Not all fingerprint scanners are intended for security applications, which could cause confusion among some consumers. Microsoft's Fingerprint Reader (which retails for $50), available since 2004 and recently upgraded to be used with Microsoft's new Vista operating system, is meant to tie all of the user's passwords to a fingerprint. But as the company has repeatedly said, the scanner is used for convenience and is not a security feature to replace passwords for accessing sensitive data.

Fingerprint scanners with added encryption technology cost over $100 at the low end of the price spectrum, with extra security software adding to the cost.

Clement also worries that as people become accustomed to biometric technology, they will become tolerant of more intrusive approaches.

"A concern is we will become habituated to giving out our biometric data," said Clement, a member of the Information Policy Research Program. "Fingerprinting has been overly stigmatized because of its criminal history. But when it becomes routine it might lull us into a false sense of security," he said.

Of particular concern for Clement is government adoption of the technologies in passports and border security. For example, some American airports are using a new security program modelled after Israeli airport screening techniques called SPOT, or Screening Passengers by Observation Techniques.
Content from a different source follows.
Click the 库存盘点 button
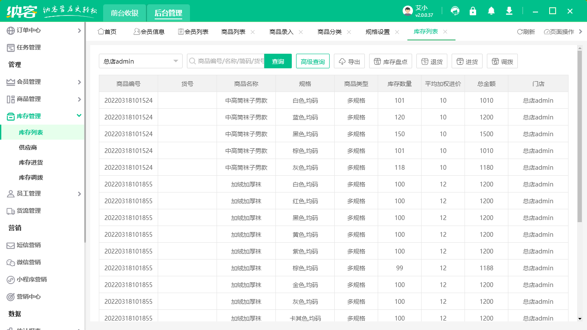This screenshot has width=587, height=330. 391,61
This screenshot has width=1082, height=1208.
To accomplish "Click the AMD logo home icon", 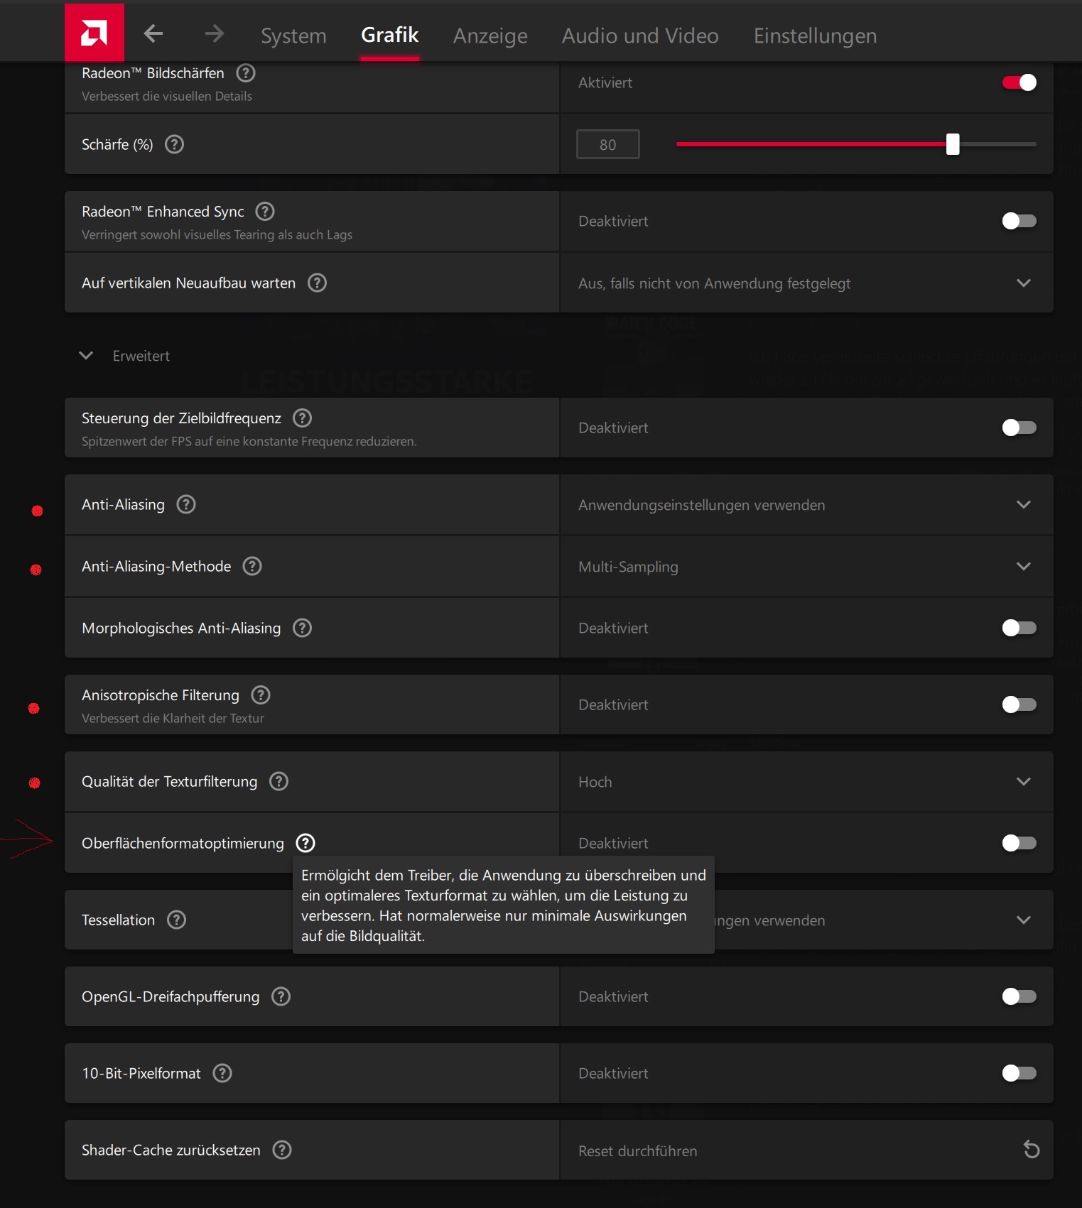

An automated version of SPOT is also being tested using a device called Cogito that asks passengers to answer a series of questions on a touch screen while measuring biometric responses such as blood pressure.

The International Civil Aviation Organization has made recommendations to include at least one other piece of biometric identification into passports besides a facial portrait, though governments have not uniformly embraced the standards.
Biometric border identification

Canadian passport requirements have not been upgraded since 2002 and do not currently use biometric components. But the Canada Border Services Agency's NEXUS program, promoted as a way for low-risk travellers to cross the Canadian-U.S. border, does use the technologies.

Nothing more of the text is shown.